=== STATED EXERCISE ===
Return every line of the data below without changing a word, and leave out the pictures.

+++ DATA PROVIDED +++

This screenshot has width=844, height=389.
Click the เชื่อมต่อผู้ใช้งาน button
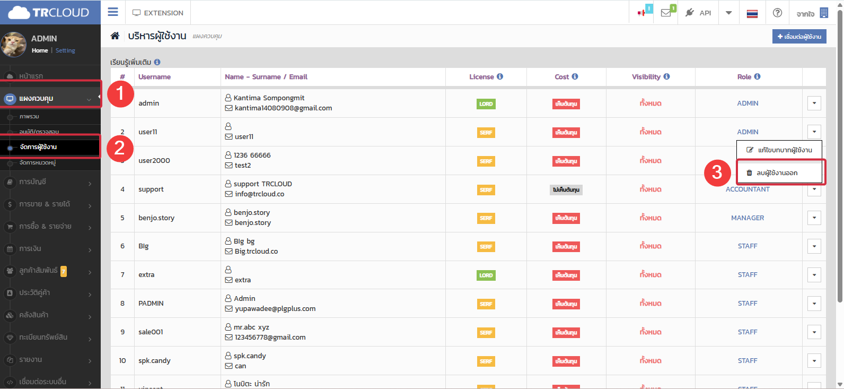click(799, 37)
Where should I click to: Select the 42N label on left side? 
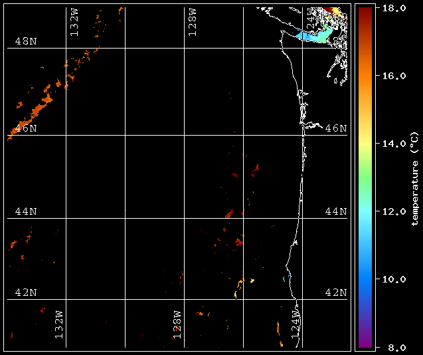[x=26, y=293]
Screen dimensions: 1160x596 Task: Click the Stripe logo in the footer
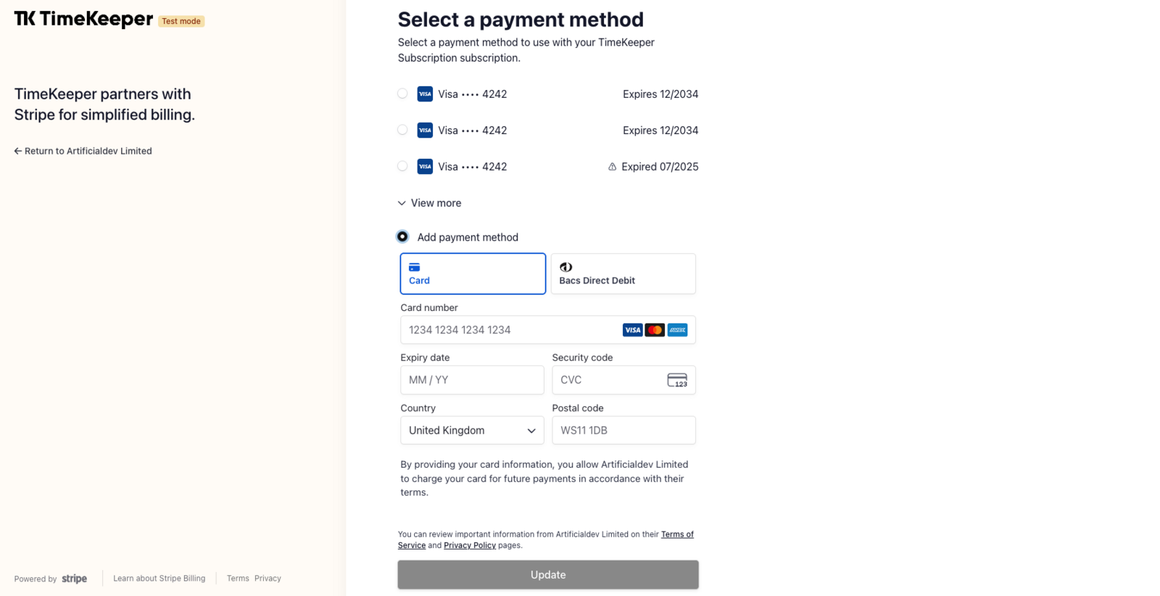pos(75,579)
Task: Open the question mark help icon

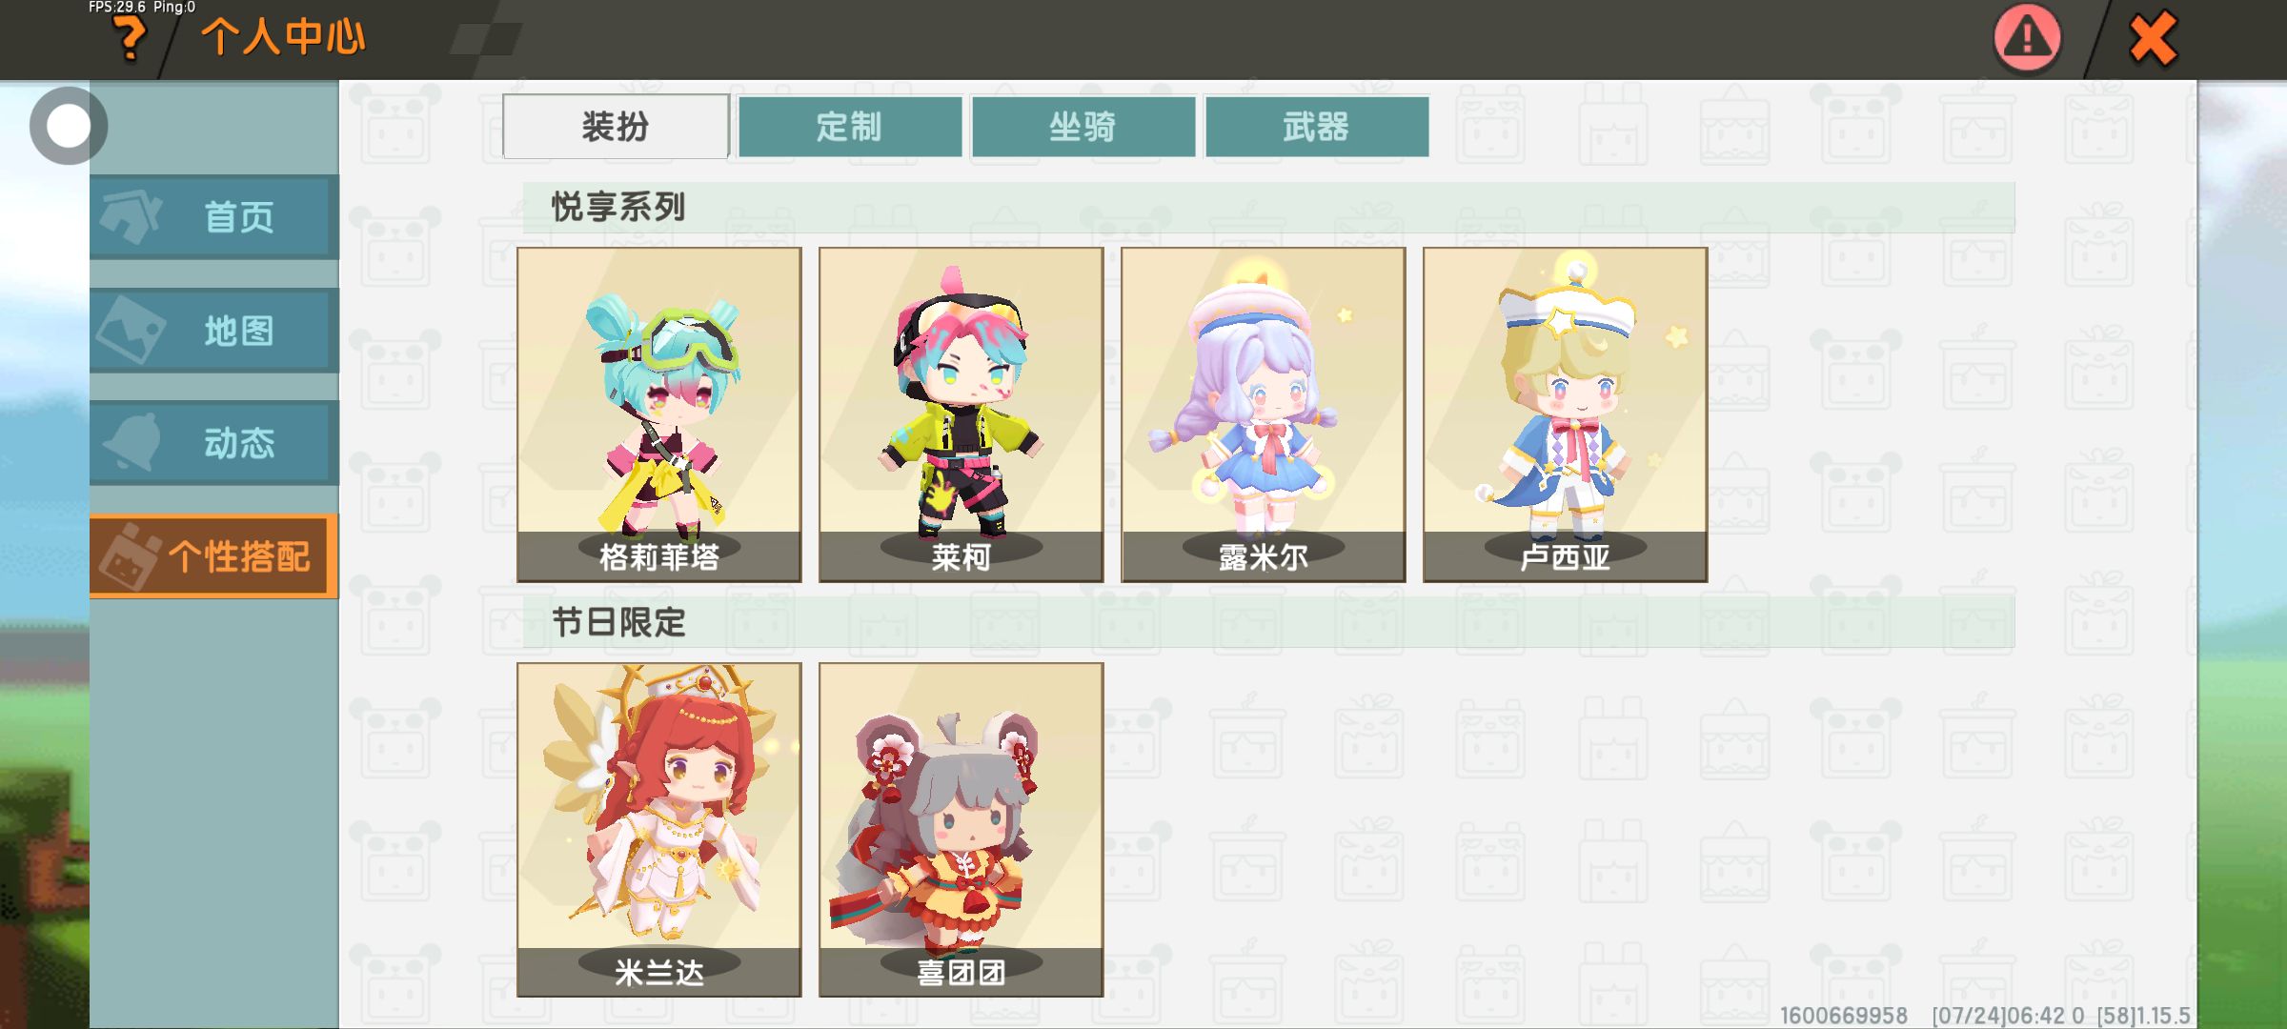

+++

=== SOLUTION TO THIS EXERCISE ===
This screenshot has width=844, height=389.
Click the เชื่อมต่อผู้ใช้งาน button
click(799, 37)
Where should I click to: Select the 42N label on left side? 
[x=26, y=293]
Screen dimensions: 1160x596 Task: Click the Stripe logo in the footer
pos(75,579)
Task: Open the question mark help icon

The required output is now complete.